By
 

Gary Cokins, CPIM

The SAS Institute


Who Benefits from Supply Chain Management?

Suppliers, Customers or Shareholders?


One thing is for sure about the impact of the Internet. It is shifting power from sellers to buyers – irreversibly. This one time event is highlighted by purchasers who are equipped with powerful search engines to access data and seek alternative supplier bids. Meanwhile, perhaps to their detriment, suppliers are exposing to buyers more information on their host websites than they ever have before – terms, conditions, prices – it is all there.

 

Immense Pressure on Prices – How Will Suppliers Counter?

A major consequence of the powershift to buyers is that tremendous pressure is placed upon supplier prices. Suppliers will no longer be capable of protecting a niche market or of enjoying as large or long lasting profit margins as they have in the past. Suppliers must now quickly react.

How can suppliers counter this power shift? One option is for suppliers to alter their customers’ behavior in a profit-positive. Suppliers can influence customers with varying levels of service options priced in harmony with their internal cost structure. In addition, all trading partners along a specific supply chain can mutually measure and remove the unnecessary and redundant costs that they create amongst each other. Each trading partner can also gain much better insight into the true and relevant costs for their products, SKUs, service lines, freight, channels, and customers that has been made possible from major advances in profit contribution reporting and analysis and margin management.

 

Who Benefits From the Cost Savings?

▶ DATA SECTION
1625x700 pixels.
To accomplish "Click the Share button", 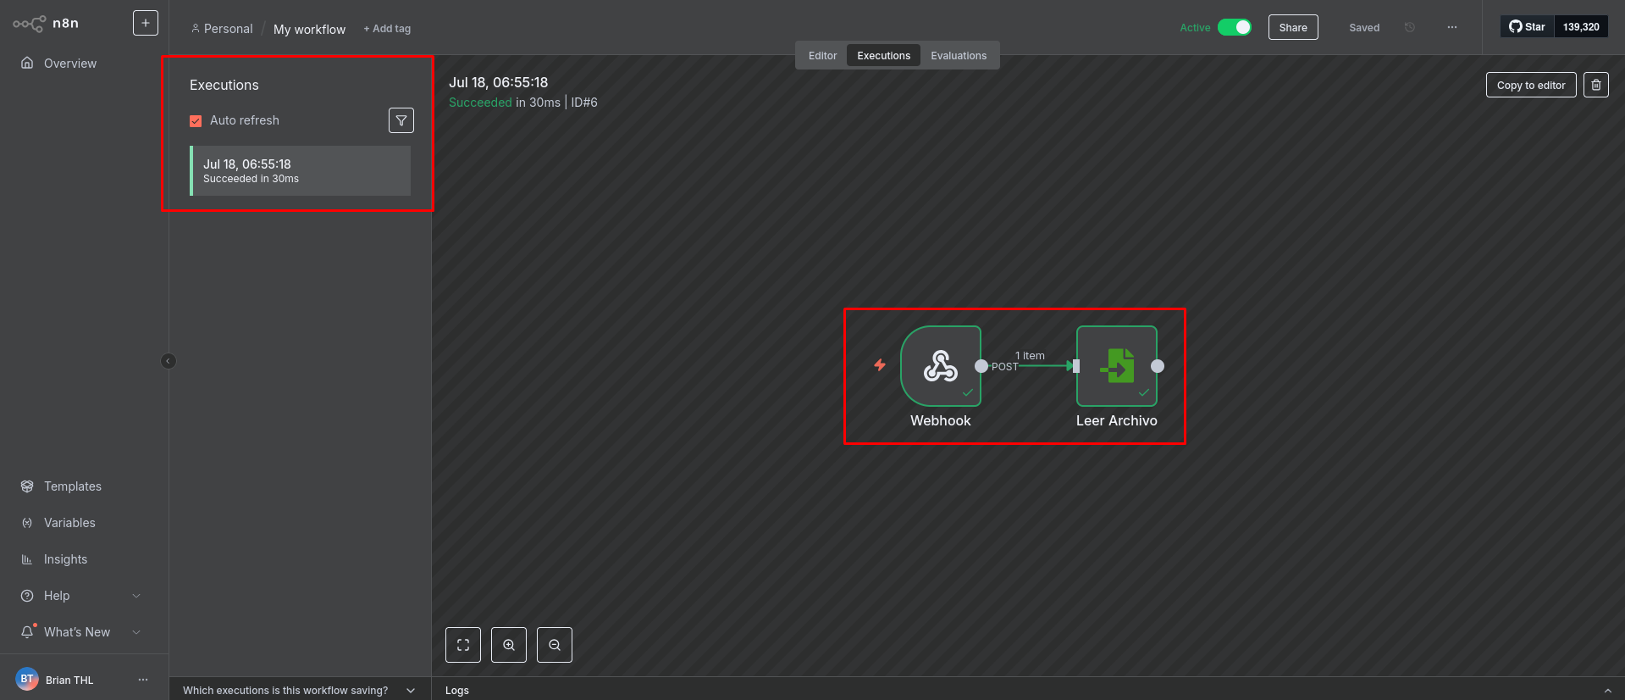I will click(x=1292, y=27).
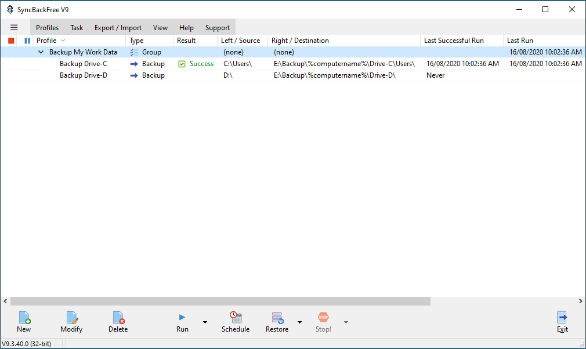586x349 pixels.
Task: Click the Restore icon
Action: click(x=277, y=318)
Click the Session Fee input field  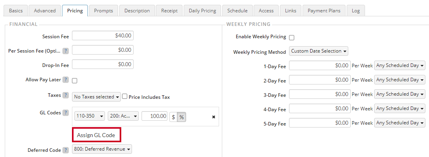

▶ THE EXERCISE
Copy out the stretch of the supply chain article from "Suppliers, Customers or" through "Will Suppliers Counter?", word for word.

▶ FINISHED ANSWER
Suppliers, Customers or Shareholders?


One thing is for sure about the impact of the Internet. It is shifting power from sellers to buyers – irreversibly. This one time event is highlighted by purchasers who are equipped with powerful search engines to access data and seek alternative supplier bids. Meanwhile, perhaps to their detriment, suppliers are exposing to buyers more information on their host websites than they ever have before – terms, conditions, prices – it is all there.

 

Immense Pressure on Prices – How Will Suppliers Counter?